There is something to be said for a book whose opening chapter includes the passage: "Since ancient Greece and Rome, republican thinkers had worried and warned about the dangers inherent in conferring full citizenship upon those who performed the republic's hardest, most disagreeable labor in return for the meanest standard of life. Wouldn't such poor and unhappy citizens use their freedoms and civic rights to cause trouble? Wouldn't they protest and act collectively to change their condition? Wouldn't they elect to public office either one of their own - or some adventurer , some demagogue, some Caesar, who appealed to the mob's resentments and frustrations in order to gain power for himself? Wouldn't any of these outcomes doom the republic, just as it had repeatedly done in the ancient world?" [emphasis mine] Looking around today, I can't but think more prescient words have seldom been written.

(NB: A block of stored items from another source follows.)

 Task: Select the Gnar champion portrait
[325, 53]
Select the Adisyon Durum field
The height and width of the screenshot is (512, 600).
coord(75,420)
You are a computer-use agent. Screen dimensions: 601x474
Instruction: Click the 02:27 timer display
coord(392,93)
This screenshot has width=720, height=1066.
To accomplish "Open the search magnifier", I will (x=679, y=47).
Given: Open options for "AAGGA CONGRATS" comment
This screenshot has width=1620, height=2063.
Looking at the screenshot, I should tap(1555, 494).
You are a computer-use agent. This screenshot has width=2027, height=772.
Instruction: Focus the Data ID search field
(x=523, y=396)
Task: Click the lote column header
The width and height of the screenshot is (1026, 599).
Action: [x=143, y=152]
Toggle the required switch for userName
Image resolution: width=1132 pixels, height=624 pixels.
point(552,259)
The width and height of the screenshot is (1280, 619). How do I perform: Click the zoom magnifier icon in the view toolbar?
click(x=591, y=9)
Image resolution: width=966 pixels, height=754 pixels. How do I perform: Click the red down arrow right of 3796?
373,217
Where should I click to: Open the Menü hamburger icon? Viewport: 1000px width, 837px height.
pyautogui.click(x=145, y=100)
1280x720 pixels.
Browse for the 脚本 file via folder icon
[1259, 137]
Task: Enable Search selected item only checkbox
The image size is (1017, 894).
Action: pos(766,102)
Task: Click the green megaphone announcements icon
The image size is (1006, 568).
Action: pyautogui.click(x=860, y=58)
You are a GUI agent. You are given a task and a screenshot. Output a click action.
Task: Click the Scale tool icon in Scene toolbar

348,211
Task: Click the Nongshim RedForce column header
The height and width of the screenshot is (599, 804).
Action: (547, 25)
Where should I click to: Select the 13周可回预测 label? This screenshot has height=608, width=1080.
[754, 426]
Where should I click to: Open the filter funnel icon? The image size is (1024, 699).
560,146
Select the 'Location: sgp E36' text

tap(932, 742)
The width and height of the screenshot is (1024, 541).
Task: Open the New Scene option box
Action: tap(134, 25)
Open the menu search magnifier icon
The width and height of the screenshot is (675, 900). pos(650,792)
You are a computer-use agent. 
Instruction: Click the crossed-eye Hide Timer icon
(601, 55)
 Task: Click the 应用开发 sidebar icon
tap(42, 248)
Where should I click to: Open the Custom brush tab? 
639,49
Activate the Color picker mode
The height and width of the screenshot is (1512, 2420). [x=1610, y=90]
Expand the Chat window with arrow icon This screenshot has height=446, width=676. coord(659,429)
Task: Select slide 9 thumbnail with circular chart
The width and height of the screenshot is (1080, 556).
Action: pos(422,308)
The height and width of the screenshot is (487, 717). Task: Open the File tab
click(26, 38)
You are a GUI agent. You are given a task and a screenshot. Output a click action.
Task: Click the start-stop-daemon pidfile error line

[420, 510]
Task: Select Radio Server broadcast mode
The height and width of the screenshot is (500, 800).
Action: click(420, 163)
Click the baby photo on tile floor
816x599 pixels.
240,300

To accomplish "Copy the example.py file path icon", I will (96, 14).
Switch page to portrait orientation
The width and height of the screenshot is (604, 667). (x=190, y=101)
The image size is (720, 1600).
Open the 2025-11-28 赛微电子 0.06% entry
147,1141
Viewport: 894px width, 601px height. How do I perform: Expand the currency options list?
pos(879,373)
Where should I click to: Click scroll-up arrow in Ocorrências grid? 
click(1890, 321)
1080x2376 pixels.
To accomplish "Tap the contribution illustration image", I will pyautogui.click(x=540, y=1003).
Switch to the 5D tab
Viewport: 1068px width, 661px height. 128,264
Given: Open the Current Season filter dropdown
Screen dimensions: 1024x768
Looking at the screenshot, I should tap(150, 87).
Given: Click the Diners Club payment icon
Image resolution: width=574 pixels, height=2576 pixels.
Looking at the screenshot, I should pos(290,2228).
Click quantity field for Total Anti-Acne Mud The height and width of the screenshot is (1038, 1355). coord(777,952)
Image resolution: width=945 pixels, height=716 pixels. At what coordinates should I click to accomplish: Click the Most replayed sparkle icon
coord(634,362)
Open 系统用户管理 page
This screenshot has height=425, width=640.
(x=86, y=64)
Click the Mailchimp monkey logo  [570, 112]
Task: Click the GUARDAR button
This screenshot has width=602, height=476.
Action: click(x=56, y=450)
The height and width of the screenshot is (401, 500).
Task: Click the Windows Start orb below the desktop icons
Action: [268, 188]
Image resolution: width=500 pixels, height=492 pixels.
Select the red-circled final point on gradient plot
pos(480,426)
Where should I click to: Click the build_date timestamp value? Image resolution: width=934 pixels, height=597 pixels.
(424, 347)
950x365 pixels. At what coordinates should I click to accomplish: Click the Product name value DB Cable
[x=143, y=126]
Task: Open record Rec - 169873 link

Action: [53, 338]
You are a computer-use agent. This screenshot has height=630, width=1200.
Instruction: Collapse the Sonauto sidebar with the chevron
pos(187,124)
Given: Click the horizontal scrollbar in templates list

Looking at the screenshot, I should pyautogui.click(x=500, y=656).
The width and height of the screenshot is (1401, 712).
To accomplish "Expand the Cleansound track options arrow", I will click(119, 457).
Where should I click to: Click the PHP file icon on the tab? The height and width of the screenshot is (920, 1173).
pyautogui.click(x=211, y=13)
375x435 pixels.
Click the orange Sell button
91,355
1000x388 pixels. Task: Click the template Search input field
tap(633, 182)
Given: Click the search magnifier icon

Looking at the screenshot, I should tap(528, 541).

The Fall of the House of Dixie, in addition to musing on the political leanings of the lower classes, examines the social and political cracks that existed in the Confederate States of America before, during, and immediately after the American Civil War. Far from being a closely united and firmly committed entity, the Confederacy was, in many ways, a loosely confederated block of states, whose only real point of agreement was on the supremacy of the white race over all others.
Bruce Levine mines rich material to paint a detailed portrait of a South in chaos: state government fighting one another, planters fighting the state governments, the state governments and the planters fighting the "national" government at virtually every turn. In much the same way that Michael Korda's Hero was a revelation to me as regards the Middle East, a single thought recurred to me throughout Dixie: ungovernable. The Confederates, and especially the planters, were ungovernable, working against their best interest at every turn, undermining anyone in a position of authority.
The greatest strength of The Fall of the House of Dixie is that it explores an aspect of the Civil War that is relatively unknown, as Levine discusses in the Acknowledgements at the end of the book. The South is almost always portrayed as a cohesive union in which the citizenry supported Robert E. Lee and Jefferson Davis to the last man. Levine reveals this "truth" for the myth that it is and explores many others along the way.
Leaving off as it does at the beginning of Reconstruction, this book makes an excellent precursor to After Appomattox: How the South Won the War, which completes the story of how the ungovernable were allowed to govern over all.